Home News Developer lands $66 million loan for Oswego townhome rentals

Developer lands $66 million loan for Oswego townhome rentals

by admin
0 comment

Developers used to build and sell single-family homes and town homes, but nowadays more and more people are building them as rental homes. They want the benefits of living in a low-density suburban home (more space, backyard, good school), but for those who can’t afford a large down payment or simply don’t want to bear the burden. is. Of owning one. Higher mortgage rates can push up borrowing costs and make it harder for some buyers to buy a home, which could further increase demand for rental homes.

In a statement, Lind Group CEO A. David Lind said, “Lind wants 45% of all renters to own a home, but can’t afford a home, so it’s in rental space. I believe I have enough legs. ” “By raising interest rates, the dream of ownership became even less understandable. Higher prices and rates have led more lessors to choose a single-family rental community, and they are their preferred for homes. We aim to meet your needs. “

In Oswego’s development, two-bedroom and three-bedroom units range from 1,559 to 1,747 square feet and monthly rents start at $ 2,700. The house has a patio, a basement and a fenced backyard with two care garages. 137 Dorset Avenue’s complex includes a clubhouse, fitness area and swimming pool.

Lynd raised some of the funding for the project through crowdfunding company Crowd Street.

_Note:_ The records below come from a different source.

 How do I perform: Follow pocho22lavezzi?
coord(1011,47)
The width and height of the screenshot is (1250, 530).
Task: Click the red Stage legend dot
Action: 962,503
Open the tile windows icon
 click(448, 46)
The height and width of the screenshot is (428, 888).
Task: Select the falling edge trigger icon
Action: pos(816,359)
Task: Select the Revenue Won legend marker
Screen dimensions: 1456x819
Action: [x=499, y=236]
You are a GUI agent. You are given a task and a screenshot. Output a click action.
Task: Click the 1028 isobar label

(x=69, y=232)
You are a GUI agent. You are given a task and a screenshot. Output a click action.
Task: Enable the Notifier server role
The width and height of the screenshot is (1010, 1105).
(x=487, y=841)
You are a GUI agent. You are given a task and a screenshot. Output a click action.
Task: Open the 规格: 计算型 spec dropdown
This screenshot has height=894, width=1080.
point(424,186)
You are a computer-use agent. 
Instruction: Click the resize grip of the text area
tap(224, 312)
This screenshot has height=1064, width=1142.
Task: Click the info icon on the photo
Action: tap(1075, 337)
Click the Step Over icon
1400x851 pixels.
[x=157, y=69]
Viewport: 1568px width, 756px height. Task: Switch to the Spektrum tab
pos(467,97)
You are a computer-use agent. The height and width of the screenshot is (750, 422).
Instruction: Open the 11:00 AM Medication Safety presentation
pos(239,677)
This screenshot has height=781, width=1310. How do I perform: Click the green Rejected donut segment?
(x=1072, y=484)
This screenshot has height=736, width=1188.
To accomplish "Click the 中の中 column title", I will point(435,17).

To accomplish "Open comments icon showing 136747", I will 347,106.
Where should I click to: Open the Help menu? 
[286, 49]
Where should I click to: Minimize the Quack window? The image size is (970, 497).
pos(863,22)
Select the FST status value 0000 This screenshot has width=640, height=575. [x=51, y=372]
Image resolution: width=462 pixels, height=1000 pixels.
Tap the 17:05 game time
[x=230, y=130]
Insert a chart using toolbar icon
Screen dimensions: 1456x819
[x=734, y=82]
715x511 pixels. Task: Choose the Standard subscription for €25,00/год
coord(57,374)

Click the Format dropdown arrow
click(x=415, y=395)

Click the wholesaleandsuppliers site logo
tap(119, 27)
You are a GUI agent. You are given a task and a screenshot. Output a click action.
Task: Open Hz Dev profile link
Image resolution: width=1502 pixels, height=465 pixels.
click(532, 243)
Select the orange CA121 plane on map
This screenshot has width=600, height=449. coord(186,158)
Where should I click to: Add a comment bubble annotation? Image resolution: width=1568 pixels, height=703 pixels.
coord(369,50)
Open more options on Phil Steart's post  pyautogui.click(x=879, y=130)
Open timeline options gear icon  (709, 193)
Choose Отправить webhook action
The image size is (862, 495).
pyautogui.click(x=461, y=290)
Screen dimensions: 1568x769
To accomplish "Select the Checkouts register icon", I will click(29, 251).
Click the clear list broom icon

During February According to CrowdStreet’s marketing material at the time, Lynd sought to raise development funds through CrowdStreet with $ 14.9 million in capital, approximately $ 800,000 in capital and $ 47.2 million in debt, bringing the total cost of the project to $ 62.9 million. became.

Instead, according to the CrowdStreet website, Lynd raised $ 5.3 million from 77 investors through CrowdStreet. Lind provided a balance of equity with a $ 66 million construction loan from Steep Rock Capital, a lender based in Greenwich, Connecticut, Lind’s spokesman said. He did not provide details about financing or explain why the cost of the project increased from the previous amount.

Developers, including major homebuilders like Lennar and PulteGroup, have invested heavily in rental housing across the country over the past few years. In January, two Chicago-based companies, Harrison Street Real Estate Capital and Core Space, were founded. $ 1.5 billion joint venture Build rental lots in markets such as Denver, Dallas and Nashville. Ventures are also looking for projects in the western suburbs of Chicago.

Several rental town home developments have been held here over the past few years, including Ashwood Place, a 60-unit property in Aurora. However, most architects, especially single-family home developers, have so far bypassed the Chicago area, said Erik Doorsching, executive vice president and managing partner of Shomberg-based consulting firm Tracy Cross & Associates. increase.

Doersching was aware of only one local single-family home project. Clubland in Antioch, Development of 110 units under construction in Antioch on the Wisconsin border. He said the lease at Clublands will begin later this summer.

Given the strong demand for single-family rental housing, Doorsching hopes to see more projects here in the future.

“It’s a promising sector of the market,” he said.